I open my mouth to defend myself, but shut it right after. What the fuck am I gon' say? That I was in shock? That I didn't know what I was doing? I don't even believe that.

I called Caesar 'cause he's always been my safety net. No matter where we stand, I know I can always count on him to catch me when I'm falling.

I can't explain that to Munch 'cause he'll never understand. And I've already lied to him once about his brother's death. I'm not doing it again, especially not for my benefit. I don't deserve to be absolved of any guilt. So I won't stand here and defend my actions, but I don't feel like now is the time to discuss them either.

I swallow.

"Why you bringing this up now?" I ask.

Munch shrugs.

"Just tryna see where you stand. That's all."

"Where I stand with what?" I ask.

"Us. Me, Tory and Daz," He says.

"You know me. You should know where I stand," I say.

"Shit, I thought I did. You would think after spending all that time with somebody that I would, but you...you continue to surprise me, bruh," Munch says.

"How? I've kept it real with you since the day we met," I say.

So much for not defending myself.

Munch chuckles.

"Right," He says, "When we started trappin', you told me you had washed yo hands with that nigga Caesar. That was one of the only reasons I agreed to help you. Now y'all locking lips just days after T died? Look how fast you switched up. My nigga ain't even in the ground yet but I bet he rolling in his grave," Munch says.

Tears prick my eyes. I'll be damned if I let them fall in front of Munch though.

"So you're mad because I'm with Caesar. Is that what you saying?" I ask.

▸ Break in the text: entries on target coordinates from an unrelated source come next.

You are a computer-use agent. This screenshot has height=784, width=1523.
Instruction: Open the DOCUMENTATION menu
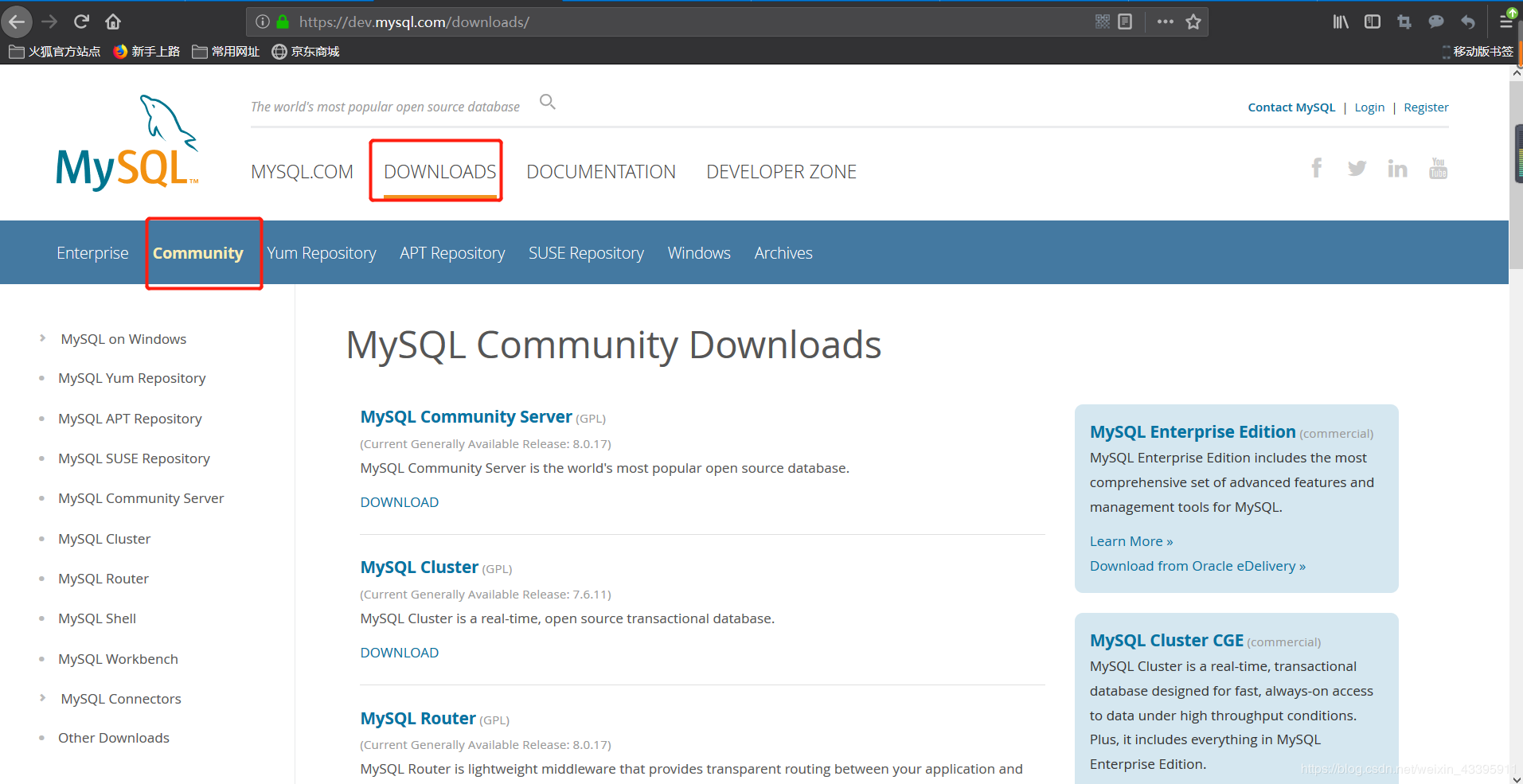click(601, 171)
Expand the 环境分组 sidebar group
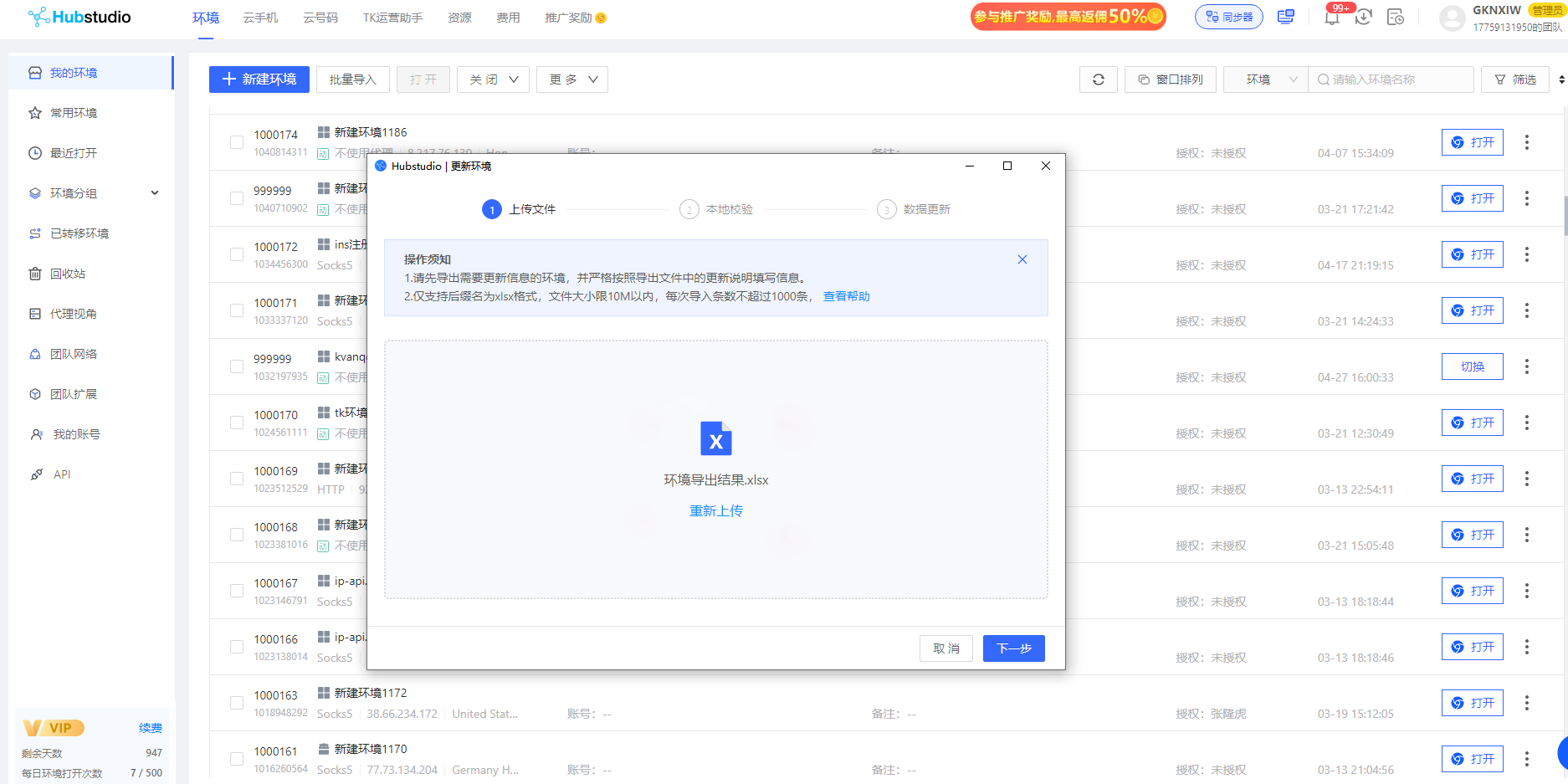This screenshot has height=784, width=1568. [154, 192]
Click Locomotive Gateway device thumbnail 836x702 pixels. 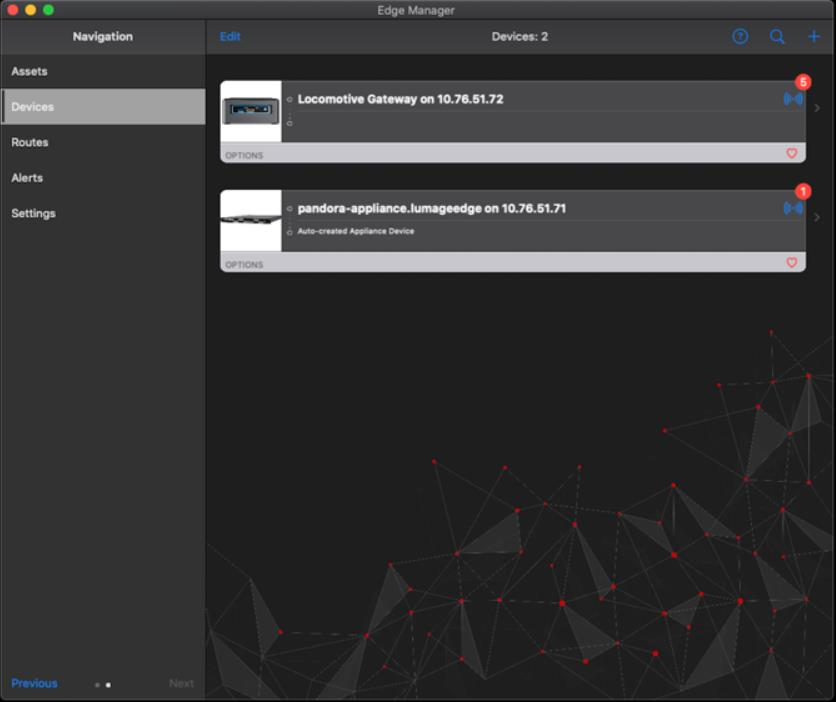point(250,111)
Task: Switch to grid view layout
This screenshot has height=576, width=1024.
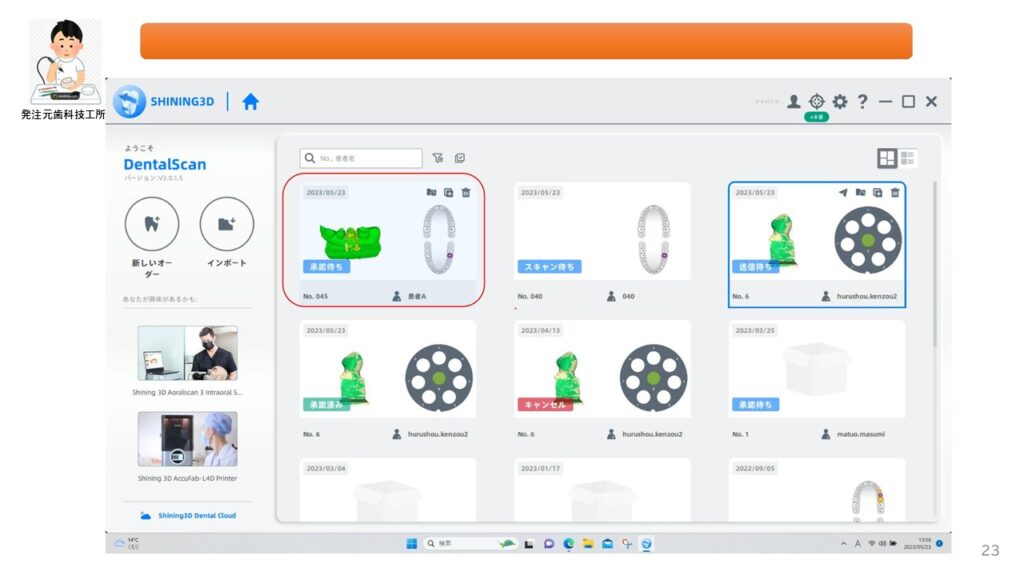Action: (886, 158)
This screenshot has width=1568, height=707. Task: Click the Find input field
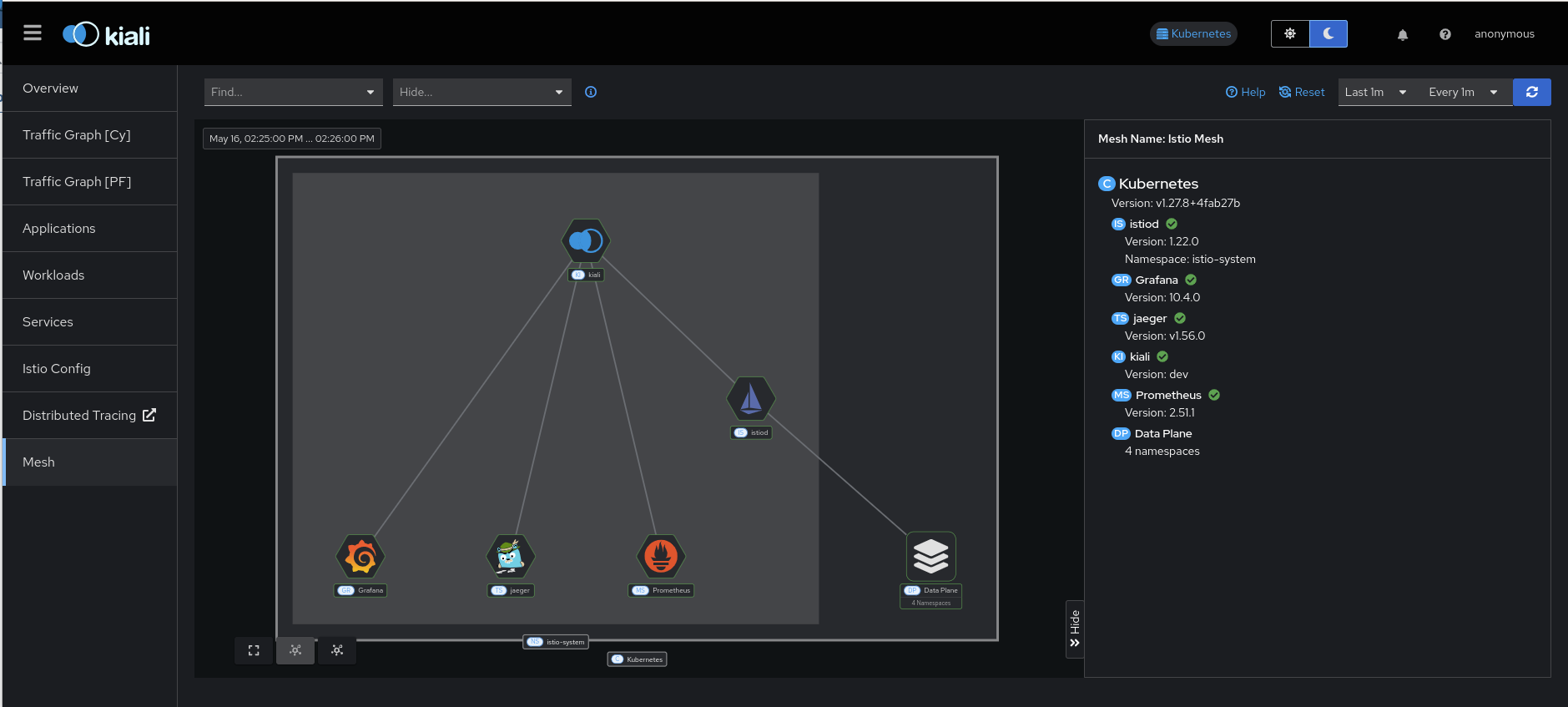click(x=284, y=92)
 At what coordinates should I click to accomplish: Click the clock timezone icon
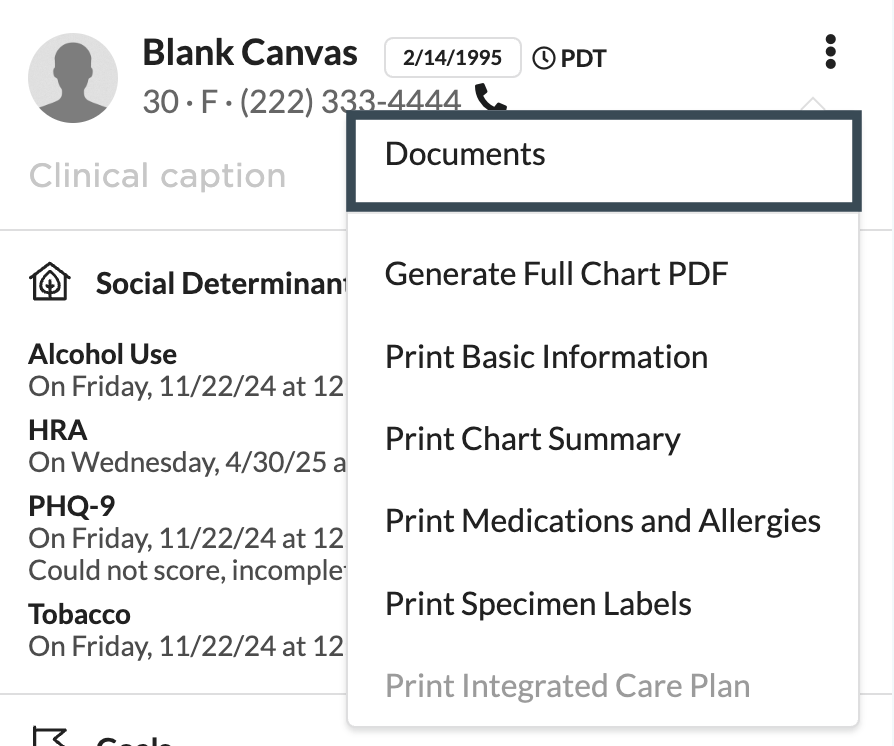[x=543, y=59]
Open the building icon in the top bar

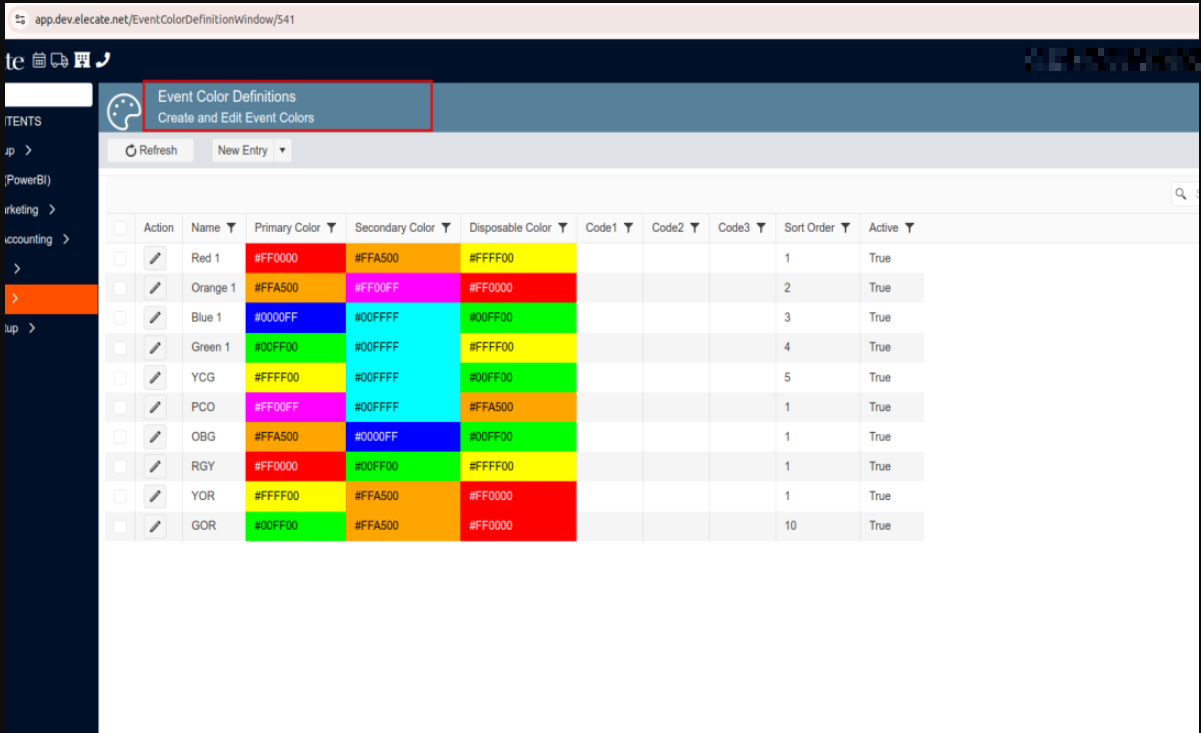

"I'm saying until you see that nigga for who he is, ion got no talk for you, Candyce. It's all love, but I can't keep giving you passes 'cause you a girl or you Ace's sister. Regardless, you should know better than to be playing both sides. Tory called Caesar his opp, so that's how I'ma always see him. 'Til you see that nigga in the same light, I think it's best if you keep yo' distance from me and mine. I would hate for one of us to end up like Tory for fuckin' with you and yours," Munch says.

Damn. Was that a brick being thrown at my chest or did his words really just hit that hard?

Tears land on my cheeks despite my protests. I quickly wipe them away.

This switching up shit is exactly why I don't do friends. I should've known better. Except, I did know better. Munch asked me to be their mud brother, not the other way around.

"Wow. Okay. So I guess that mud brother shit was just some words to you huh?" I ask.

"I don't know. You tell me," Munch says.

Then he turns and walks back to his car.

I bite down on my cheek to keep from crying again as I watch him walk away. After he drives off, I head over to my own car.

For a brief second, I sit there remembering what it was like having Tory, Munch and Daz in the car for the first time. I never thought I'd lose Tory so soon, but I never imagined I'd lose Munch too.

Once I'm done feeling sorry for myself, I stick my keys in the ignition. I don't even look back as I pull away from the church.

On my way home, I realize home is the last place I wanna' be. I call Caesar on my way there and ask if I can stay at his house instead. He sounded concerned but he said yeah anyway.

At home, it takes me a second to get up the stairs without any help, but when I do, I'm on a roll. I limp around my room pulling clothes from my dresser and stuffing them into an overnight bag. Soon, the overnight bag is looking more like a runaway bag. That's exactly how it feels too.

This week has been hell and today just made it worse. I wish I could drop off the face of the Earth for awhile but staying with Caesar will just have to do.

Who knows? Being in his company might just be the remedy I need right now.